#### Dataset extract

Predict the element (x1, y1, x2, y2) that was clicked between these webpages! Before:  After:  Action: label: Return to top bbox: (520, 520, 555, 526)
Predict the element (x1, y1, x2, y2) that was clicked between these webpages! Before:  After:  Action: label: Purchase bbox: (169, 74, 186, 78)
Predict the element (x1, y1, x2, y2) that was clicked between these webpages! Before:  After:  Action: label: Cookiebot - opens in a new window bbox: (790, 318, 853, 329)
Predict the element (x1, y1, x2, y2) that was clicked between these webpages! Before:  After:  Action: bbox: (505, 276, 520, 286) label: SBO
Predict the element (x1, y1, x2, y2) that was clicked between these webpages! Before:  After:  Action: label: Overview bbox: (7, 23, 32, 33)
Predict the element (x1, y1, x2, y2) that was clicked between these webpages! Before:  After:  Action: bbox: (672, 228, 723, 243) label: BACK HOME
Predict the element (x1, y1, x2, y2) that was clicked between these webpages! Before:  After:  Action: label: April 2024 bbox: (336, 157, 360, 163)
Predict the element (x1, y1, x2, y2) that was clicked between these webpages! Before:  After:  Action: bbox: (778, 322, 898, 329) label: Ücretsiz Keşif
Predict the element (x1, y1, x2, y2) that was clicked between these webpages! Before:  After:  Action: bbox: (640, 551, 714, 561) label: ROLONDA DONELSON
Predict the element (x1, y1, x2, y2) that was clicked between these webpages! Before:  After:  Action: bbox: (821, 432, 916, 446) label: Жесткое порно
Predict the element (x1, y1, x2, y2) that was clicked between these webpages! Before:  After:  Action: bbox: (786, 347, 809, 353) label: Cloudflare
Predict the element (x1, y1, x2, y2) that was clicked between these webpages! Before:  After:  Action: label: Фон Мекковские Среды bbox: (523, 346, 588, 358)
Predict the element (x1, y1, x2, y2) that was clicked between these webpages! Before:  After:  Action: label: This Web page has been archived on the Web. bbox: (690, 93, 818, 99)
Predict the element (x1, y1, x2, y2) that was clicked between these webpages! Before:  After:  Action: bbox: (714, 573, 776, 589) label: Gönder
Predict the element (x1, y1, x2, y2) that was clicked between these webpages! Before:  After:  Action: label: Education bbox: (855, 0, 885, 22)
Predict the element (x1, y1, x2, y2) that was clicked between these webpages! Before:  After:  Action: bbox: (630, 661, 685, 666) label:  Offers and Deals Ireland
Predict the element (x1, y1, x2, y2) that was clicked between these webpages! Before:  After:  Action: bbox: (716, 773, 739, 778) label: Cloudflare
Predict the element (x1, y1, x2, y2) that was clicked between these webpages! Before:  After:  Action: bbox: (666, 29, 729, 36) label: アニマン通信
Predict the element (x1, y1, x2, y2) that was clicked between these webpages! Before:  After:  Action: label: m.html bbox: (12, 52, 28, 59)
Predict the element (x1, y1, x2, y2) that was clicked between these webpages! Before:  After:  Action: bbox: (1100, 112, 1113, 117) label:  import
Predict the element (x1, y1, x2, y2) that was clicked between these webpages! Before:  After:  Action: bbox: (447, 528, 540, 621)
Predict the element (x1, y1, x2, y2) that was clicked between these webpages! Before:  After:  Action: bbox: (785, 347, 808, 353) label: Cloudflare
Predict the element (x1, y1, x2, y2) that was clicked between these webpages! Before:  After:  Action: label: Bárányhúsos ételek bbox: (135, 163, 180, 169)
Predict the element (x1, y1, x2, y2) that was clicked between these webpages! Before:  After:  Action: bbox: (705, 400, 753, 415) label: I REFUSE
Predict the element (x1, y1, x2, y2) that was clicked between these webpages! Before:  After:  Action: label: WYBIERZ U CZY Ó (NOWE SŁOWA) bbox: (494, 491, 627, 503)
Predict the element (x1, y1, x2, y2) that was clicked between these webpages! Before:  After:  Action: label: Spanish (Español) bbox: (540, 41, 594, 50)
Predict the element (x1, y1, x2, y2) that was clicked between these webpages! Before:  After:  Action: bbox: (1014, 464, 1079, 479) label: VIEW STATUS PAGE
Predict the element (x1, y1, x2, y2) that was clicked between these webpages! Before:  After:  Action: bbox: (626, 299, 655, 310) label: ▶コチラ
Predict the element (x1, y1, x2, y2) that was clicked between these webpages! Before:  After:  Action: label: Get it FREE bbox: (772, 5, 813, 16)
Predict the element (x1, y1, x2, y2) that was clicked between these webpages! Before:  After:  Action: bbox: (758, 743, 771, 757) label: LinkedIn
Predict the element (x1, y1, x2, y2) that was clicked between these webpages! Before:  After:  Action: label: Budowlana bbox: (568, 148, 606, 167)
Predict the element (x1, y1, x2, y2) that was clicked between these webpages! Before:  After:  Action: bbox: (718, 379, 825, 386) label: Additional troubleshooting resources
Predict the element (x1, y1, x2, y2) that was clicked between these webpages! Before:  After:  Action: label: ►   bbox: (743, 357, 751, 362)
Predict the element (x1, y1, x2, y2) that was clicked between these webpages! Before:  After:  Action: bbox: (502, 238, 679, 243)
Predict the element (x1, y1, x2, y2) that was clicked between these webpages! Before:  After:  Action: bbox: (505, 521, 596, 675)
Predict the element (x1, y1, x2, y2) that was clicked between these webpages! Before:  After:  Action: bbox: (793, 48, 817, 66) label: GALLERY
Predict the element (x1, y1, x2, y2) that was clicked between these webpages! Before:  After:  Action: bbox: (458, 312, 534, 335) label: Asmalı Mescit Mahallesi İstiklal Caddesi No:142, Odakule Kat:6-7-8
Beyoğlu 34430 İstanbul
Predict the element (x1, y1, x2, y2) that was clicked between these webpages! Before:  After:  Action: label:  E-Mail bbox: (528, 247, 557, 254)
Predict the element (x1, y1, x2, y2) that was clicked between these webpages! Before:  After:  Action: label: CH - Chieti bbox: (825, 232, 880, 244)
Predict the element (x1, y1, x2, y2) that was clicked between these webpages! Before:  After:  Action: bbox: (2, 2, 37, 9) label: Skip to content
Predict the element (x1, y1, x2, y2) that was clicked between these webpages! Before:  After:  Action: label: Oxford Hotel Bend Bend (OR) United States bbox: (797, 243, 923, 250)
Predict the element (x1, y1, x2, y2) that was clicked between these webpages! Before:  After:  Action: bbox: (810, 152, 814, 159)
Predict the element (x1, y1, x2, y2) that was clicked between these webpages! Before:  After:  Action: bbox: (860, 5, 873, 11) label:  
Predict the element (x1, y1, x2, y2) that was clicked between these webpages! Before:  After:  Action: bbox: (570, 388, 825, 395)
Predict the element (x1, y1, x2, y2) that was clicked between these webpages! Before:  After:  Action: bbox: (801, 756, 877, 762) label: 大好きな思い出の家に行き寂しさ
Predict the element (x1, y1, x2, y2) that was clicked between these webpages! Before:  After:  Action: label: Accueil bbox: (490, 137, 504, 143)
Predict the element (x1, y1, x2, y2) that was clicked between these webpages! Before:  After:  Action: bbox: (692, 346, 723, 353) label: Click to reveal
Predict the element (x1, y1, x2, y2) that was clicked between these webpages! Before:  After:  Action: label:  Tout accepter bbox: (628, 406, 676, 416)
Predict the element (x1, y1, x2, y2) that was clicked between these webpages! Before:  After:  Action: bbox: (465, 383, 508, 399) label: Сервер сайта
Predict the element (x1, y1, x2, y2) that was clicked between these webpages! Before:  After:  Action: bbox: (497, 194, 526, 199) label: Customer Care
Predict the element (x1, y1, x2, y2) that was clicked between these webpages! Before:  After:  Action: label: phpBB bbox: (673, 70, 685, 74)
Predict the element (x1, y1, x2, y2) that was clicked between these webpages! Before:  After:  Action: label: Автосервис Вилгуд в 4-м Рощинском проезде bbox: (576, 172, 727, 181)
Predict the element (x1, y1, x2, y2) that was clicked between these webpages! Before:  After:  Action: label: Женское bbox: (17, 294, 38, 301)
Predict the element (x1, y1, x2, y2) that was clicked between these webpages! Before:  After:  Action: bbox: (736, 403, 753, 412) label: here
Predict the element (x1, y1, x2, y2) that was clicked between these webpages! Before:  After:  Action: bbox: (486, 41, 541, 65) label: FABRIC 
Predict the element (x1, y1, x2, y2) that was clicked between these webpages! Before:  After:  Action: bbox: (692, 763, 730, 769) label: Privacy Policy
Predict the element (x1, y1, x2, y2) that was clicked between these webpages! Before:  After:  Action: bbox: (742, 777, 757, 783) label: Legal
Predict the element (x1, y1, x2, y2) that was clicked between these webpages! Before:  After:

########

Rewrite the listing above from the line containing "137, 504, 143)" through the line containing "label: Privacy Policy", changing "Predict" to "Guess" and leaving all else the same. Return only those lines.

Guess the element (x1, y1, x2, y2) that was clicked between these webpages! Before:  After:  Action: label: Accueil bbox: (490, 137, 504, 143)
Guess the element (x1, y1, x2, y2) that was clicked between these webpages! Before:  After:  Action: bbox: (692, 346, 723, 353) label: Click to reveal
Guess the element (x1, y1, x2, y2) that was clicked between these webpages! Before:  After:  Action: label:  Tout accepter bbox: (628, 406, 676, 416)
Guess the element (x1, y1, x2, y2) that was clicked between these webpages! Before:  After:  Action: bbox: (465, 383, 508, 399) label: Сервер сайта
Guess the element (x1, y1, x2, y2) that was clicked between these webpages! Before:  After:  Action: bbox: (497, 194, 526, 199) label: Customer Care
Guess the element (x1, y1, x2, y2) that was clicked between these webpages! Before:  After:  Action: label: phpBB bbox: (673, 70, 685, 74)
Guess the element (x1, y1, x2, y2) that was clicked between these webpages! Before:  After:  Action: label: Автосервис Вилгуд в 4-м Рощинском проезде bbox: (576, 172, 727, 181)
Guess the element (x1, y1, x2, y2) that was clicked between these webpages! Before:  After:  Action: label: Женское bbox: (17, 294, 38, 301)
Guess the element (x1, y1, x2, y2) that was clicked between these webpages! Before:  After:  Action: bbox: (736, 403, 753, 412) label: here
Guess the element (x1, y1, x2, y2) that was clicked between these webpages! Before:  After:  Action: bbox: (486, 41, 541, 65) label: FABRIC 
Guess the element (x1, y1, x2, y2) that was clicked between these webpages! Before:  After:  Action: bbox: (692, 763, 730, 769) label: Privacy Policy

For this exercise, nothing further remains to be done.